Key Neogene events include the expansion of savanna and steppe ecosystems tied to grasses like Poaceae and the radiation of grazers such as Equidae and Bovidae; faunal turnovers like the Messinian Salinity Crisis impact on Mediterranean faunas; the Great American Biotic Interchange reshaping New World mammal assemblages; and megafaunal trends preceding Quaternary extinctions discussed in works from the Paleobiology Database and scholars at institutions including University of Cambridge and Yale University. Paleobotanical shifts recorded in the Siwalik and Fayum formations show the rise of open-habitat flora and regionally distinct assemblages in places like Eurasia, Africa, and South America.
The Neogene hosts crucial stages in hominin evolution documented at fossil sites such as Laetoli, Olduvai Gorge, Hadar, Sterkfontein, Koobi Fora, and Gona with key taxa described in publications from researchers affiliated with University of Oxford, University College London, Max Planck Institute for Evolutionary Anthropology, and the Institute of Human Origins.

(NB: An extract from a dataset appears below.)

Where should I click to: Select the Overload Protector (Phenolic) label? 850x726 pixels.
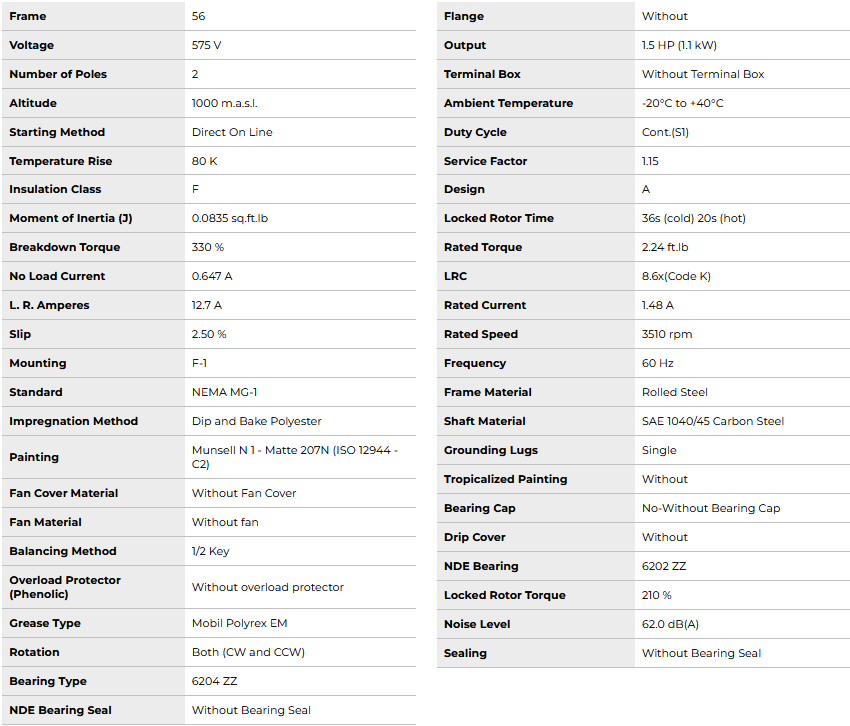tap(65, 587)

Discoveries include australopithecines, early Homo species, and stone tool industries linked to the Oldowan and later Acheulean traditions, informing debates addressed at conferences like the Paleontological Society meetings. Climatic and environmental reconstructions from sites across East Africa, the Ethiopian Rift, and the Afar Triangle underscore how tectonic uplift, habitat fragmentation, and resource distributions influenced hominin morphology, locomotion, and dispersal patterns into Eurasia via corridors such as the Levantine Corridor and across land bridges documented by paleogeographers.